Activity, for Plotinus, is always a sign of need: things act because they lack something and are trying to acquire it or express it. The more perfect a being, the less it needs to do. Intellect must contemplate to constitute its content; Soul must administer to express its life; human beings must act constantly to maintain themselves in the world. The One, being absolutely perfect and without any lack, does nothing at all — and precisely in doing nothing, it generates everything. This paradox is at the heart of Plotinus's metaphysics: the most real is also the most still; the most powerful is also the most at rest.

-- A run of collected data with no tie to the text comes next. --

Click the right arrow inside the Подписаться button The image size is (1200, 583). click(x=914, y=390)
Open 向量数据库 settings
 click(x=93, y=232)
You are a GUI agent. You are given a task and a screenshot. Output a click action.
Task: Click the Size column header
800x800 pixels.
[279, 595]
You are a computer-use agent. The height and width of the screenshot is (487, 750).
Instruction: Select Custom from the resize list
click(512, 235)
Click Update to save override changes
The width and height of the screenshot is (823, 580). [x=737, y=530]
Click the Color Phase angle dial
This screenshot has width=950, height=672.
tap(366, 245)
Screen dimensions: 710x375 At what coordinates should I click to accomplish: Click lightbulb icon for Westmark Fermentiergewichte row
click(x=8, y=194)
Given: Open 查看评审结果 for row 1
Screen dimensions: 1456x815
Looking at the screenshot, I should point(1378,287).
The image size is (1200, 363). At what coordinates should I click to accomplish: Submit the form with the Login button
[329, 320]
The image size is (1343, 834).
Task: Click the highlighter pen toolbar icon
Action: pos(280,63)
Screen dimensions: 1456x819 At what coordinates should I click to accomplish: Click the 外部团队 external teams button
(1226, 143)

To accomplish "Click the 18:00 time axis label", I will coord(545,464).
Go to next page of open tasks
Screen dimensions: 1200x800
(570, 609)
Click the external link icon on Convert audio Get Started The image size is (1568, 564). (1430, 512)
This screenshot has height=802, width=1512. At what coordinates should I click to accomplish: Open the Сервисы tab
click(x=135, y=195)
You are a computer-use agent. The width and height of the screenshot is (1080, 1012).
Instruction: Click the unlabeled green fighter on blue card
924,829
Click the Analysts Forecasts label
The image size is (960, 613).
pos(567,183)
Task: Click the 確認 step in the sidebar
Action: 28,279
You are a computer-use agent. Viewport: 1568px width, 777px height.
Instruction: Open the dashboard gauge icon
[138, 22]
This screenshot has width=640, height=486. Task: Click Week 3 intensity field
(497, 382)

For the philosopher who has ascended to the threshold of union with the One, the discovery of the One's stillness is not the discovery of an abstract principle but an experience. The frenetic activity of ordinary life — the noise of desires and anxieties and plans — falls silent as the soul approaches its source. What remains is not emptiness but a silence that is fuller than any noise, a stillness that is more alive than any motion. The mystic's experience of interior silence is, for Plotinus, not a psychological peculiarity but a contact with the actual nature of the first principle — the stillness that underlies and makes possible all the movement and becoming of the world.
The paradox of the One's productive stillness is developed throughout the Enneads, most directly in III.8 and VI.9. The comparison to the sun's radiation is one of Plotinus's most frequently deployed images. The tradition of identifying the mystical interior silence with the nature of the first principle runs from Plotinus through Pseudo-Dionysius, Meister Eckhart, and John of the Cross.